I didn’t realize that it can be much of a question whether a twin is identical or not. I had always assumed that if twins have matching physical appearances, that’s basically enough to tell. But they needed further tests to be sure:
The Millers knew Crow’s intention before he could mention it. The next morning, Wayne asked him about the possibility of using John’s skin to graft Jerry.
“I’ve been up the past couple of nights thinking about this,” Crow told the family.
The twins took a blood test, and after two weeks, the results were in to explain the similarities and give doctors a new hope in saving Jerry’s life: He and John were identical.
“I never knew they were identical until this,” Leah said. “To me, that was the Lord saying yes.”
John had never stepped foot in a hospital, but he showed no qualms at the prospect of it all.
When asked if he would donate his skin, Leah said John replied with a simple, “I don’t care.”
“That’s kind of always the attitude he had,” Leah said.
I read Jerry’s “I don’t care” not to mean he doesn’t care about his brother, obviously, but rather “I don’t have anything against it” or “I can do it”.
There were obviously ethical matters to consider:
Despite consent from the family, and even from John himself, the hospital was weary of ethical concerns involved with helping one child at the cost of another.
Crow met with the hospital’s ethics committee to weigh the risks facing John if he went through with the graft – and the risks facing Jerry if he didn’t.
The committee met with the Millers and then John separately to assure the 11-year-old knew what he was getting himself into, including the pain of surgery, risk of infection and scarring.
Crow even met with Amish elders to weigh the effect of John’s decision when he faced his community.
“That gift to be able to help someone in the family is highly regarded in the Amish community,” Crow said.

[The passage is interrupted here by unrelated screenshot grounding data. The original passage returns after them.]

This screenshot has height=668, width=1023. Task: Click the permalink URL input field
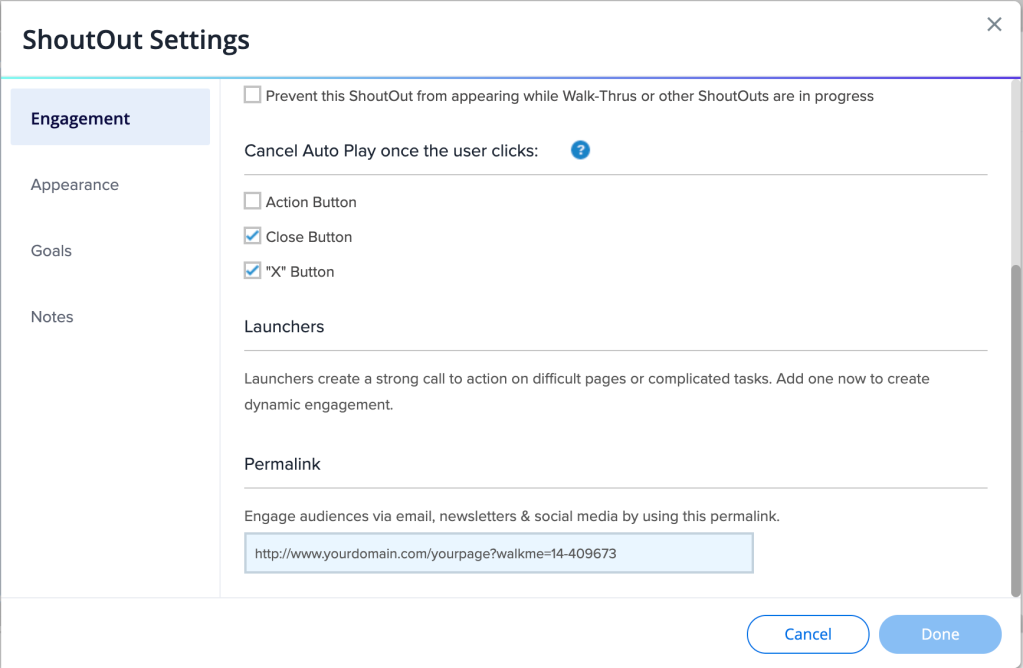click(498, 553)
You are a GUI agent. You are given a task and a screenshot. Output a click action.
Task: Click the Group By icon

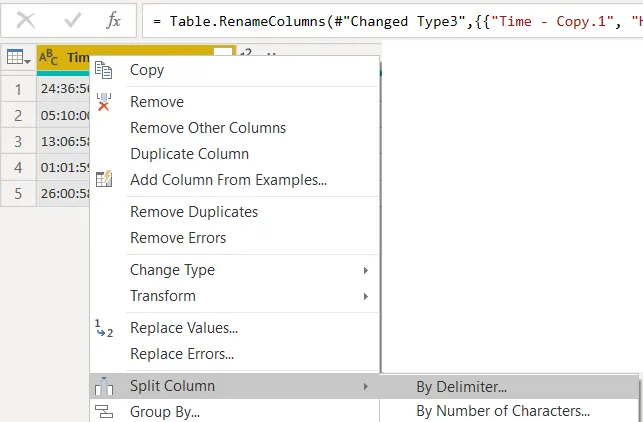[103, 411]

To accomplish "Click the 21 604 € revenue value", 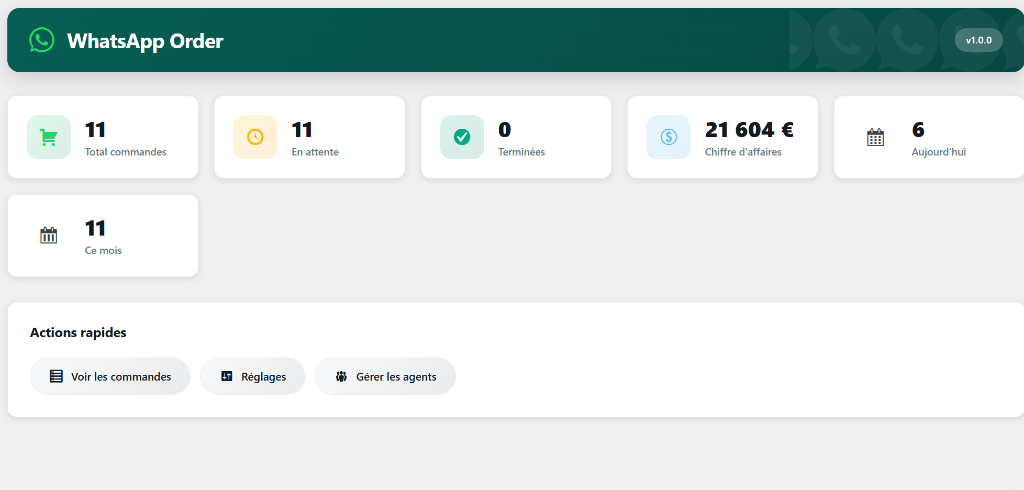I will tap(749, 130).
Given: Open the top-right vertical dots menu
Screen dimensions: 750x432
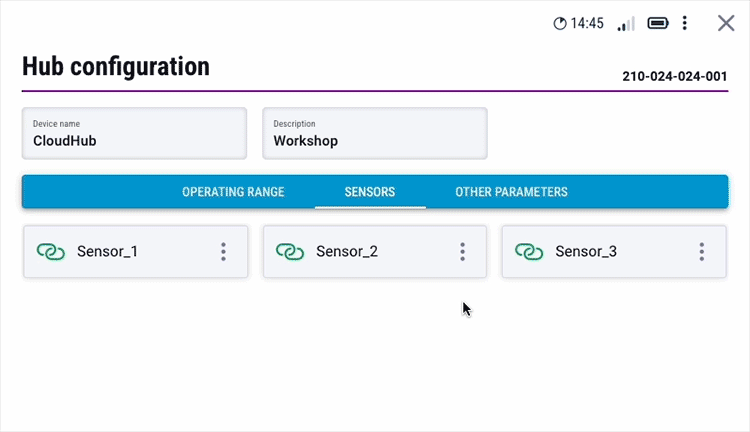Looking at the screenshot, I should [685, 23].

John certainly gave his brother Jerry a gift. In fact, John actually donated twice to help Jerry. Dr. Crow called John’s gift “huge”, saying Jerry might not have survived the ordeal – and would have needed months more in the hospital, and up to 10 more surgeries, had they not been able to use John’s skin.
You hear about the special bonds between twins, but this is another I hadn’t really considered: the ability to physically help your twin in a way that no one else in the world can – should such a need arise.
Recovery update
A mid-2017 article gives an update to the story of Jerry’s recovery. This is the most recent update I’ve been able to find in public media. Among other things it discusses what they think happened with the gas can, and also how they addressed the delicate ethical questions involved.
We also learn how the Amish community predictably stepped in to help, with aid coming from 20 different Amish churches in their community. The community built an addition on the back of the Millers’ home dedicated to Jerry’s therapy. Also, a huge team of 150 Amish helped by actually giving Jerry therapy twice daily, which included massaging oil into the skin:
“The guys come and they visit,” she said. “They never come in a hurry. They’re friendly and happy. There’s been times that Jerry was sick and tired of it. Then the next set of people come and visit. It lifts his spirits. It’s a big encouragement for him. This type of therapy, I feel, is actually as much a help mentally as physically. I just know he wouldn’t be near this far if we wouldn’t have the support from the community, because if they come, that’s what they’re here for. So it gets done right.
“If we wouldn’t have had the community helping us with this, there’s no way that we could have, as just us as a family, really provided the therapy for him that he needed. It’s a huge blessing.”
What a difficult ordeal but what a blessing indeed. The twins’ mother summed things up: “Of all we’ve been through, there’s so many things to be thankful for. A lot of things.”